Dear L.
April 2024
Dear Lyn:
I can’t locate the words that aren’t there for the languagelessness of your having left this plane.
I think about you.
I think about you in the grain of the wood of the table where I’m sitting.
I think of you in the way the air moves the leaves multi-directionally.
I think of you in the way salt seeps through substances that look solid to the eye but are actually tremendously porous. Like language.
I think of you in the semaphore.
As semaphore.
Dear Lyn:
I think of you as someone unlike most others, in that to others it makes sense to say, once it’s much too late, I owe you for this for that, I owe you, making a list of those things that oblige one. But we never had such a relationship. You were the first to take me and my work seriously, the first to support my enterprises, loyally, the first to sanction my work, to vouch for what I’d made. I think we lacked this fixed state of obligation because of a certain spirit of generosity that is missing all the more now that you’re missing from the scene, altogether.

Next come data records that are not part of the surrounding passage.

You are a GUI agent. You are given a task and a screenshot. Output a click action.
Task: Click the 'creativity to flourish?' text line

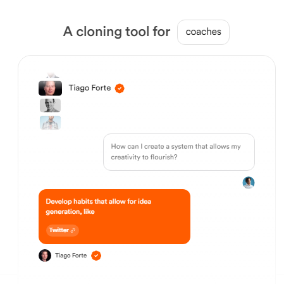[x=144, y=157]
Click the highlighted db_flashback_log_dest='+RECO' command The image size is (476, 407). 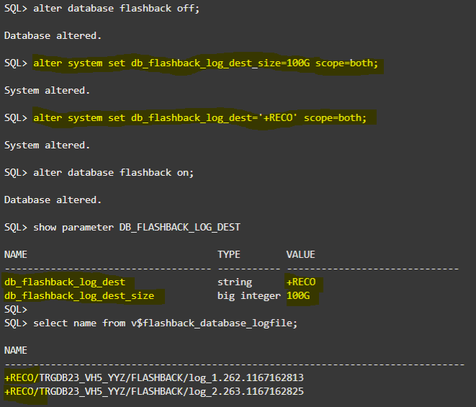[199, 117]
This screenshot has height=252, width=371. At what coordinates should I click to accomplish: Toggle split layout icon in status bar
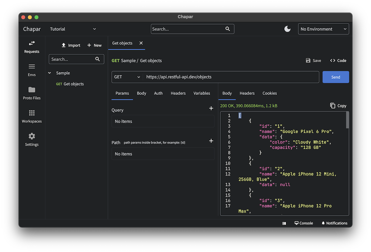pyautogui.click(x=284, y=223)
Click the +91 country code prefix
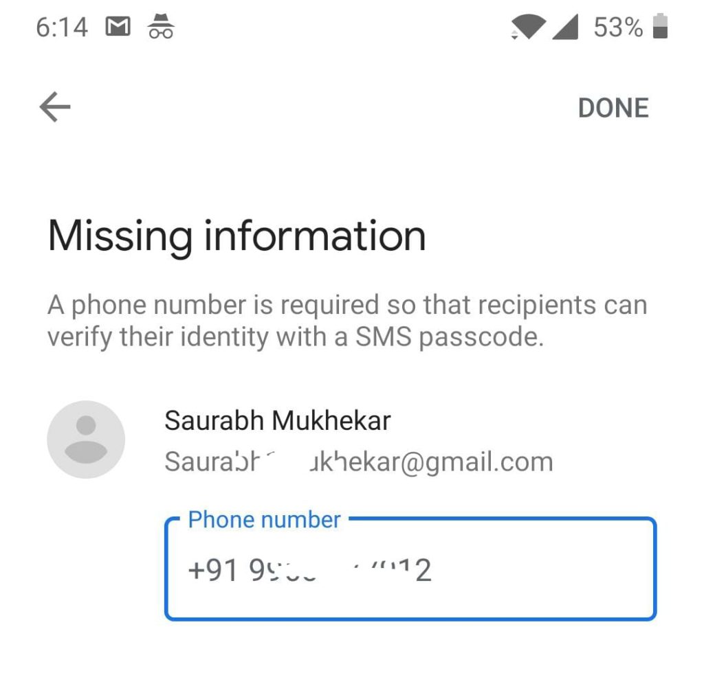 (212, 570)
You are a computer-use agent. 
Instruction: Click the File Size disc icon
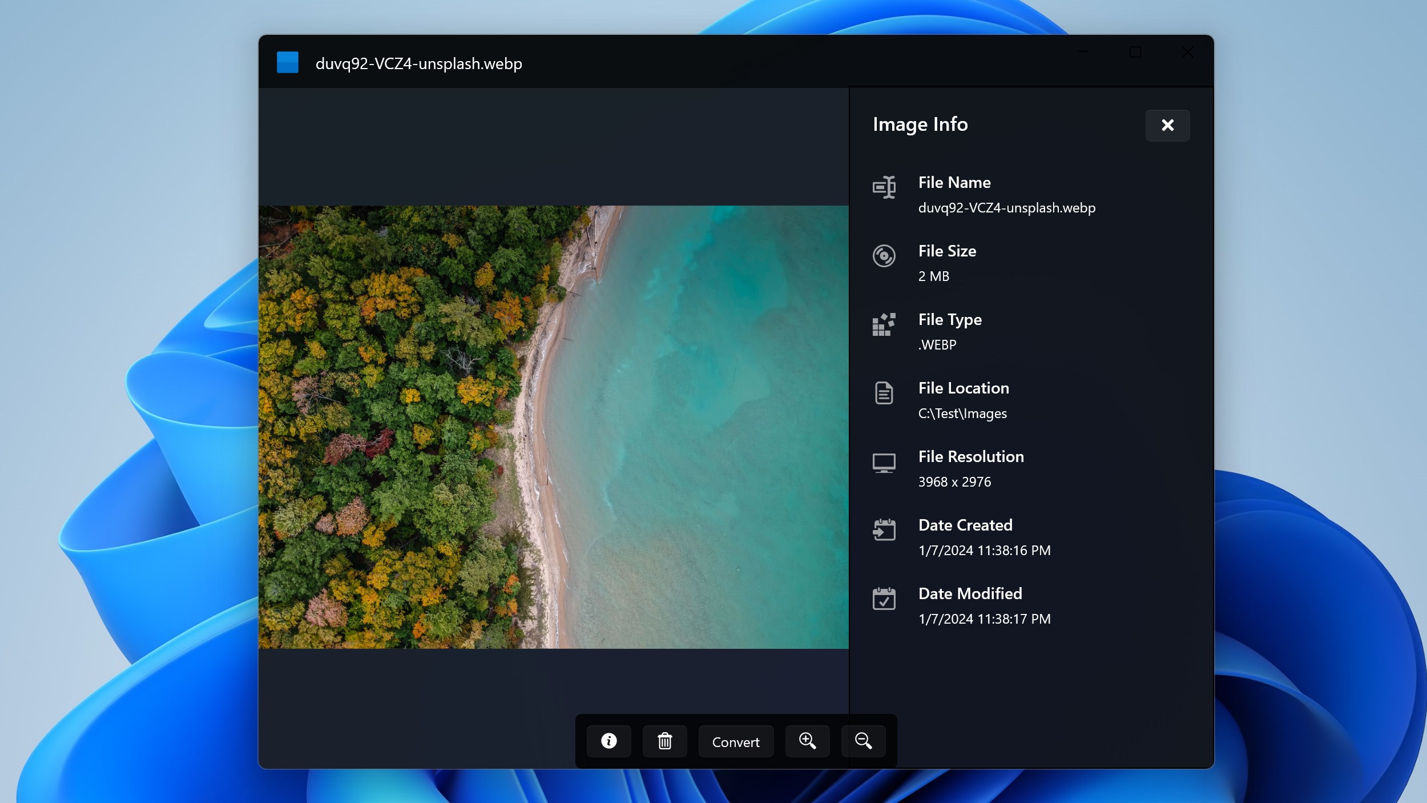[x=884, y=256]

It’s not just generosity. It’s also equanimity, a kind of levelness of the brightly-colored field, however hilly. Equity, where generation and geography and status or stature – structures of nomenclature and also of power and privilege – matter, because they are matter, and also are not determinative, because they are political matter, and linguistic matter, and as such can be transformed or re-pronounced. Made into other gestures. Other generosities.
Dear Lyn:
Because of a certain spirit of generosity when we first met, both of us entirely out of context and thus in context, it felt as if we’d always known each other. As if we’d grown up on the same street (and we did), different temporalities, same grooves, different vantage points, same groves. And we have always known each other and will always know each other. Are you still knowable? Are we ever not so? It’s like a piece of me is gone, but perhaps that piece was always already gone, needed to be missing as incompleteness is necessary, as being whole is not about being completed, but rather is about being willing to be alive in the plenitude of being unwhole. As being alive can also contain not being alive.

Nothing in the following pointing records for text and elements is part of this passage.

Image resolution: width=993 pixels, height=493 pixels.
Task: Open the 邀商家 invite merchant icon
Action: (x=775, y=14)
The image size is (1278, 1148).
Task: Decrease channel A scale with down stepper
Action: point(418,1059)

Once we sent letters, and in one or two of these letters I described to you some concepts I was developing, or really just renaming, to describe how I experienced structure in your books. Not all of them. But three of them, including my favorite one, The Cell, in which you write that it is “not imperfect to have died.” This line always felt evasive, even opportunistic, but maybe now I have a different perspective on it.
And it doesn’t mean that it’s perfect to have died either, because it’s really not.

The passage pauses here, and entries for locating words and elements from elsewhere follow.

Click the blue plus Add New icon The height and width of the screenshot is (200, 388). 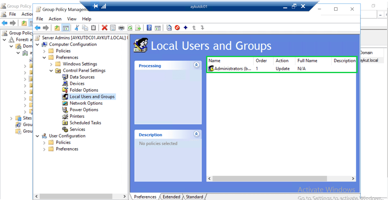tap(186, 28)
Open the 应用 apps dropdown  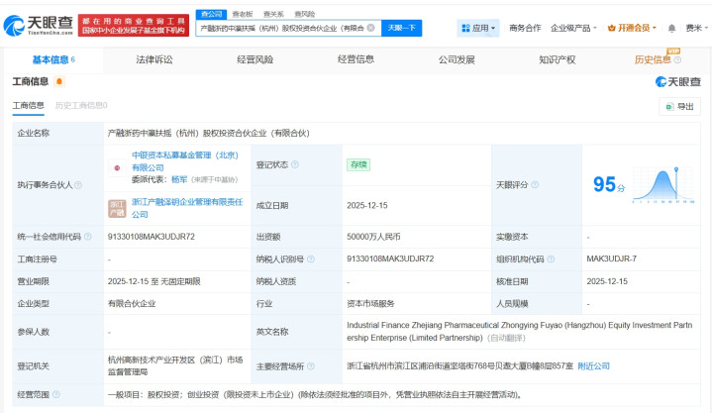(479, 28)
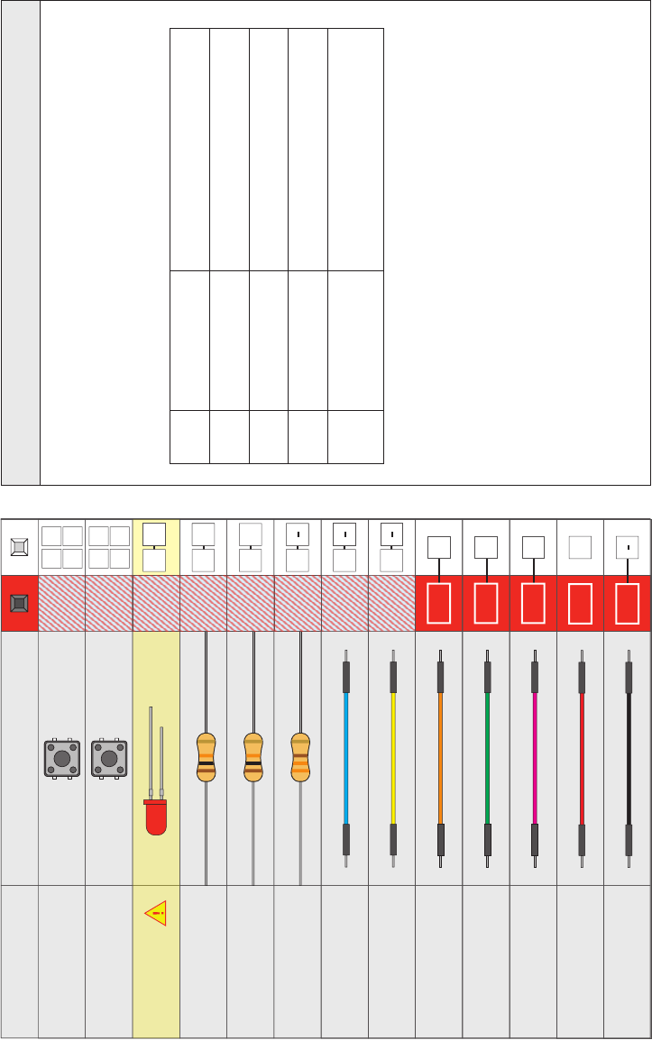Click the white-outlined rectangle above the orange wire
This screenshot has width=652, height=1040.
439,604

Anyway, as you well know, lines from our letters turned up in your next book, and sometimes phrases appeared there verbatim. So I had to write about this when I tried out my phrases and names in an essay — and an essay, we know, from the French verb essayer, is also a try-out. You said nice things about the essay in yet another letter to me. But from what I can tell, that was the last time you wrote to me in hard copy. The rest is in email. I just said, “as you well know.” And knowledge is imperfect. But do you still know? Where are you? At the top of an old-fashioned letter we would type out our spatial coordinates and the date. But emails are placeless and time-stamped. You told me to print out every email because archives pay by the inch, not by the byte.
Dear Lyn:
You told me yes at every turn. I was going to say you opened doors for me, but that’s not it at all. You built frames where no doors would fit and gently invited me to walk through them with you. You created portals and laughed at the unexpected adventures that unfurled on the other side. You refused exclusivity, hierarchy, gatekeeping, and obligation in favor of experimenting together: this was your teaching. This was your living. And now this is your dying.
You also told me, “I want power.” I was shocked when you said so. I still wonder why this was shocking to me, because power to me is neutral, although I distrust it reflexively. We read on the same bill at a “celebration” of Gertrude Stein. You were smiling as I read. I think enjoying Stein’s prosody was something you permitted me, without teaching me, to do. I drew power from you (it would have been less powerful or consequential to try to teach that enjoyment). I must have wanted it. But enjoying power seems like an unhappy, even greedy urge to indulge. Wouldn’t it? I miss the opportunity to ask you myself, though I suppose this is what I mean to do here. When I was a kid, I used to try to imbue the family pets with longevity by touching them and imagining that while I touched them, they drew power from me that I was all the more happy to sacrifice. There was sometimes this weird dynamic I felt in your presence, which was about absolute authority, and that reminded me of this being someone’s pet. Teacher’s pet. I knew you would have hated that power, or strongly suspected, if I ever mentioned this feeling to you, you would have to wonder what you had done wrong. Of course, confessing now is easy because it’s absurd.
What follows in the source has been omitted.